End of the Fixed Dollar and the Shock Ahead | Fin del Dólar Fijo y el Shock que Viene

By Raul Domínguez, El Deber:

Fixed exchange rate reached 14 years; its reduction is announced but an ‘inevitable shock’ is foreseen

Tipo de cambio fijo cumplió 14 años; anuncian su baja pero ven ‘shock’ inevitable

The U.S. dollar brushed Bs 20 this past May. There is expectation about the Government’s measures | Ricardo Montero

Some sectors view with relief the announcement of the end of the fixed exchange rate for the dollar, although the government has not indicated the path to follow. Analysts warn that, together with the end of the fuel subsidy, more inflation could be generated

This past November 2, the fixed exchange rate with respect to the dollar at the Central Bank of Bolivia (BCB) reached 14 years. It seems it will not reach 15 because the government of Rodrigo Paz has already announced that the 2026 General State Budget (PGE) will determine a new exchange-rate regime.

The one in charge of making the announcement was the Minister of Economy, José Gabriel Espinoza, and although he did not provide details of the new policy, some sectors and analysts agree that, even if done gradually, it will cause a “shock” in the economy.

The manager of the Bolivian Institute of Foreign Trade (IBCE), Gary Rodríguez, stated that the way out from a fixed exchange rate to a free, controlled, or “dirty” float — as the Bolsín was — will depend on the assessment that the BCB and the Ministry of Economy and Public Finance (MEFP) make of the current and future situation, after “putting the house in order.”

“The exchange rate affects absolutely all sectors, in one way or another, for better or worse, it affects the entire economy, and you can see it today in the prices of imported products that have climbed due to the rise of the dollar in the ‘black market’ (de facto devaluation) and, with that, production costs as well, since Bolivia is heavily import-dependent,” Rodríguez indicated.

For his part, the president of the Bolivian Chamber of Real Estate Developers, Óscar Paz, maintained that the new exchange-rate regime should move toward greater managed flexibility, where the market once again provides real signals and where economic actors can plan long-term without gaps or distortions.
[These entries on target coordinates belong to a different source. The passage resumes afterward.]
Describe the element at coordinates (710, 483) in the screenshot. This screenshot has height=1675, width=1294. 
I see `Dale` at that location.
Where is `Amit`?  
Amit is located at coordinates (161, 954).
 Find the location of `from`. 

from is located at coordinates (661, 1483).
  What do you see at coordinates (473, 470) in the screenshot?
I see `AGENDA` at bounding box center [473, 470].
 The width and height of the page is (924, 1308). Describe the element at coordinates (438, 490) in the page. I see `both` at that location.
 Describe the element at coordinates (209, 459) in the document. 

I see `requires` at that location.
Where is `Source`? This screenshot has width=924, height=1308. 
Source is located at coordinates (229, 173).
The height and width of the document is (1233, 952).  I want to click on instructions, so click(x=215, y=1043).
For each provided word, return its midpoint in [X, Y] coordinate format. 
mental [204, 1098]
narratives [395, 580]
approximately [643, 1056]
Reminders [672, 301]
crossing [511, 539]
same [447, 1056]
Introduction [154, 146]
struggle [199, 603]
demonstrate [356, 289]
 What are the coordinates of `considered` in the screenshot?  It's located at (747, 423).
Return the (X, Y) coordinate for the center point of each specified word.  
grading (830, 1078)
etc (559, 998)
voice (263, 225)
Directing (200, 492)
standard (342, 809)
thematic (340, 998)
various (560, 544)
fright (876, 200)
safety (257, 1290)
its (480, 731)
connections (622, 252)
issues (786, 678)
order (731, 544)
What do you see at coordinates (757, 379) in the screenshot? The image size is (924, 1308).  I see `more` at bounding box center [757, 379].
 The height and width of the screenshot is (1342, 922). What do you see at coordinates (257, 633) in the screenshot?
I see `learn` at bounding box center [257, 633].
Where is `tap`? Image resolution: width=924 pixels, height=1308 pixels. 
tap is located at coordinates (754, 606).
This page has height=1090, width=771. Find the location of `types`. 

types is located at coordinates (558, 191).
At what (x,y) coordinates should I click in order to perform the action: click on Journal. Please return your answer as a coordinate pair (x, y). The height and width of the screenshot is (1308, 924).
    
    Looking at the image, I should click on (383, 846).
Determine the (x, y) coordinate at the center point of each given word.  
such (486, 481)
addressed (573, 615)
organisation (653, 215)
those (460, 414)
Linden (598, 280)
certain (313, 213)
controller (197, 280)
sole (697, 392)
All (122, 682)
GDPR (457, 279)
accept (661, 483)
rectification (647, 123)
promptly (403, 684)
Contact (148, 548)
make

“From the CBDI, we see that exchange-rate unification can become the most important signal to reactivate the real-estate sector, because it restores predictability and allows families and companies to plan long-term investments again,” he said.

In turn, he emphasized that the benefits of an exchange-rate normalization will generate more predictable costs in materials with imported components, reactivation of mortgage credit, greater investment capacity from developers, greater confidence from the final buyer, and less caution in the execution of projects.

“There may be a natural adjustment period, but exchange-rate clarity is the ‘input’ that the sector needs to regain pace, expand supply, and attract local and international investment,” he explained.

Enduring what is coming

Rodrigo Regalsky, a finance expert, considered that a change in the exchange-rate regime and, at the same time, the end of fuel subsidies, as the government has previewed, will affect all products and generate inflation.

“They want to do both things simultaneously. It seems they will do it in a gradualist way and we already have bad examples of gradualism in Argentina, with the administration of Mauricio Macri two administrations ago, when things went very badly because he did not achieve any positive result. Gradualism turned out badly for him, both economically and politically,” Regalsky argued.

However, according to the expert, the ‘shock’ must be endured once and not postponed any longer. “We need to contract in order to be better in the future. We have been living in an illusion during the last 15 years, that we are richer—this is not so—the most affected will be the poorest, as always, and we will return to a reality like the one we had 20 years ago,” he added.

Martín Ascarrunz, president of the Association of Agricultural Input Suppliers (APIA), considered that if the change of regime does not come accompanied by sufficient liquidity and an orderly transition, there could be sharp price increases in imported inputs, widening of exchange-rate gaps, and delays in restocking inventories, adding to greater financial uncertainty.

“The sector can work with any exchange rate, as long as it is stable and predictable. What really affects us is uncertainty (…). For a new exchange-rate regime to succeed, it is essential to ensure real access to dollars for productive sectors, implement an orderly transition avoiding abrupt jumps, and accompany exchange-rate policy with measures that boost planting, industrialization, and exports,” he added.

For Jhonny Salvatierra, president of the Bolivian Automotive Chamber (CAB), he stated that “it would be interesting” to have a price band for the dollar, given the current fluctuations it has. It would be like putting the house in order, but that does not depend on them (the government), it depends on the economy. (…). “The truth is that we businesspeople are exploding with happiness and joy seeing that measures are being taken that benefit companies,” he indicated.